+++ SUPPLIED MATERIAL +++
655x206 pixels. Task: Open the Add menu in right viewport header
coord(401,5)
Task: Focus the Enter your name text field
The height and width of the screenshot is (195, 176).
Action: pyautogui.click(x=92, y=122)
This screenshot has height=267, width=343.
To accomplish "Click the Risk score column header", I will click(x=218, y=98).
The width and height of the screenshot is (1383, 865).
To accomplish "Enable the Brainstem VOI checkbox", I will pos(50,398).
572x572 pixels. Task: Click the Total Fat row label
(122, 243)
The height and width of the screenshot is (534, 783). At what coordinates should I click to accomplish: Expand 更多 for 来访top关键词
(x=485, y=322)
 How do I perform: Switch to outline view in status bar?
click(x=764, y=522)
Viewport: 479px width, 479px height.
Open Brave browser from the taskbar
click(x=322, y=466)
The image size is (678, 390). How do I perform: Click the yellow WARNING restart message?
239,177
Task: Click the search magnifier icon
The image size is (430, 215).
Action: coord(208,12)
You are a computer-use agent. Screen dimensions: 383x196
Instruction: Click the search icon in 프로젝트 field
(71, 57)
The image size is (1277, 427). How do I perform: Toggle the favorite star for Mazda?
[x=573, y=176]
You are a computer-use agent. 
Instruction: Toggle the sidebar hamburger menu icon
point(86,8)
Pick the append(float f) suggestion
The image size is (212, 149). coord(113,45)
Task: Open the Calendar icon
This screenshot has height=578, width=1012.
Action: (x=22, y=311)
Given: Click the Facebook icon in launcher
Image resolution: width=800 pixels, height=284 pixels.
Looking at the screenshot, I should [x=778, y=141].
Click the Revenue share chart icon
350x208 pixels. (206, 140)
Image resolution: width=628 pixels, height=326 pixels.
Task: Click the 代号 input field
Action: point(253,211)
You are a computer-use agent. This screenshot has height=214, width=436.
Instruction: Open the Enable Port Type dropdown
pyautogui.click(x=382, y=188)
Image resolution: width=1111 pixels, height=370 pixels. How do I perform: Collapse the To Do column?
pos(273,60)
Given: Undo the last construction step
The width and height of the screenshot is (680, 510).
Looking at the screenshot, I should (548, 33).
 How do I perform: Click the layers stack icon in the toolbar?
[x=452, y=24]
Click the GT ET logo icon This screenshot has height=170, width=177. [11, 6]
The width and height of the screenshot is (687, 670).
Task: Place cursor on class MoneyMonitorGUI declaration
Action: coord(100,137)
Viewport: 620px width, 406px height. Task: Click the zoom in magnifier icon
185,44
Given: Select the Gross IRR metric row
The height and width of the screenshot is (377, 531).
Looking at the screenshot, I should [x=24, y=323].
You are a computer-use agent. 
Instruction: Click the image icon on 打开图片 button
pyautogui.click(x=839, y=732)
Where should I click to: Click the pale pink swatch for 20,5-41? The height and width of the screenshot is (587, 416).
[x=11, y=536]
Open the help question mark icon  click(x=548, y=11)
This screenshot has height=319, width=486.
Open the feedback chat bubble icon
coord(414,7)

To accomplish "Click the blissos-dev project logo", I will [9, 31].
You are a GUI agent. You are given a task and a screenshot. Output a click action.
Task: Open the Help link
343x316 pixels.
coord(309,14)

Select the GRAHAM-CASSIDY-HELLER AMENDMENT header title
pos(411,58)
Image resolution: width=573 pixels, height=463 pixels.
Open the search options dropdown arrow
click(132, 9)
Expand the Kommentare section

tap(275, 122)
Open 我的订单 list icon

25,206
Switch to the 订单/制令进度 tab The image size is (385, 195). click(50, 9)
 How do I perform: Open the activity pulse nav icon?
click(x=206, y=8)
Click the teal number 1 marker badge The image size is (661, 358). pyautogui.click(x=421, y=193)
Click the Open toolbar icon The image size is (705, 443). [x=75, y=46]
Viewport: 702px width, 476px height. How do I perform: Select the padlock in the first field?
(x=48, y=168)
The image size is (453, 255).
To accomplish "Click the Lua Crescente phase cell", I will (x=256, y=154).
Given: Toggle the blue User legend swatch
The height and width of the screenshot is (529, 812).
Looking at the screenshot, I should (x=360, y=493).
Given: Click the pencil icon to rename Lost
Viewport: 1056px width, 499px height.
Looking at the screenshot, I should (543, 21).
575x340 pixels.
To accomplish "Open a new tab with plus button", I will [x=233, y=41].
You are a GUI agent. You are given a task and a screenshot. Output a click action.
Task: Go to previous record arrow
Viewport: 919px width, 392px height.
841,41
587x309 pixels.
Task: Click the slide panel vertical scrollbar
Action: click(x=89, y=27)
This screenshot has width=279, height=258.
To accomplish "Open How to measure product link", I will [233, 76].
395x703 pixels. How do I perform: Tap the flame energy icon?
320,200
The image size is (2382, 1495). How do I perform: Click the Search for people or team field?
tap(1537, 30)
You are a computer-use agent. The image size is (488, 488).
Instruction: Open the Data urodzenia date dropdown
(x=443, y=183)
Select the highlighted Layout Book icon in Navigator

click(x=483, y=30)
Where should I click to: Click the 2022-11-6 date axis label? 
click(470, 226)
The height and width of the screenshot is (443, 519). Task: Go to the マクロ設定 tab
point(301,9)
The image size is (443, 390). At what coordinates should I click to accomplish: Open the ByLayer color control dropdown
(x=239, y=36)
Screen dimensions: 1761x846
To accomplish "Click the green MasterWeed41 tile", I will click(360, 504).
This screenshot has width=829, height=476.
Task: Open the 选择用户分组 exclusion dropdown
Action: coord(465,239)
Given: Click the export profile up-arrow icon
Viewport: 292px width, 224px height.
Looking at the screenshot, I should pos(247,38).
+++
**ASSIGNED TASK:**
Count how many lines above include the word "computer" and answer with that figure only.

**OUTPUT OF THE EXERCISE:**
5